3. Workout for ‘Back and Triceps’ (July 2021)
On July 8, 2021, Sanzo, age 34, followed her usual routine of giving helpful workout tips/instructions. This time, the workout was to target one’s Back as well as Triceps.
She started the caption by urging her followers to save this workout and try it for themselves. Then, the instructions were given. In the start, one had to do “DB 1 Arm Rows 4x8ea.” Secondly, a “Lat Pulldown 4×10.”
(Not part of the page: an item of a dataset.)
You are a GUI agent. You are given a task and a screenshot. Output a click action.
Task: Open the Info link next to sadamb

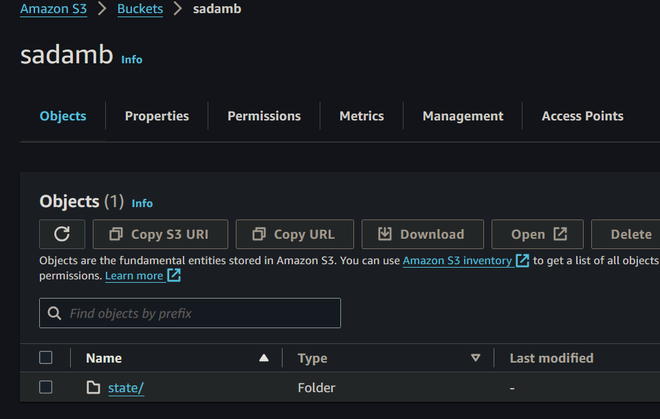click(132, 60)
Those two steps were followed by “Supinated Single Arm High Row 3x12ea,” “Cable Straight Arm Pulldown 3×15,” and “Seated Dips 4×8-10.” In the end, one had to do “Tricep Pushdowns 3×12-15,” and “Close Grip Bench Push-Ups 3xMAX.”
2. Workout for ‘Back and Biceps’ (August 2021)
On the 18th of August, Sanzo posted a series of her workout videos which was accompanied by the background music “People” by Lightmuzik. Through this post, she gave workout tips to target one’s Back as well as Biceps.
Just like above, in this one too, she urged her followers to save this workout and try it for themselves. The first tip was to do “Kroc Rows 4x8ea.” In the second one, one had to do “Neutral Grip Chin Ups 4xMAX.”
The two workout instructions were followed by five more which were “Seated Underhand Grip Rows 3×10,” “Lat Pulldown 3×12,” “Cable Straight Single Arm Pulldown 3x15ea,” “Cable Single Arm Bicep Curl 4x10ea,” and “Dual Cable Bicep Flex Curl 3×20.”
1. Workout for ‘Shoulders and Biceps’ (September 2021)
Just a couple of days ago, on September 29, 2021, the Australian personal trainer posted clips of her workout in which she targeted her Shoulders as well as her Biceps. Like any other time, this time, too, she gave the tips she followed during that workout.
Sanzo, who stands at a height of 5 feet, wrote the first instruction, which is “Seated DB Press 4×10.” Then, one had to do “EZ Bar (or DB) Single Arm Lateral Raise 4x12ea,” which was to be followed up by “EZ Bar (or DB) Single Arm Press 4xMAX.”
After that, the next thing to do was “Sir Charles Raise 4×15,” which was to be followed up by “Cable Reverse Fly 4×15.” In the end, one had to do “EZ Bar Bicep Curl 4×10” and “Seated DB Hammer Curl 4×15.”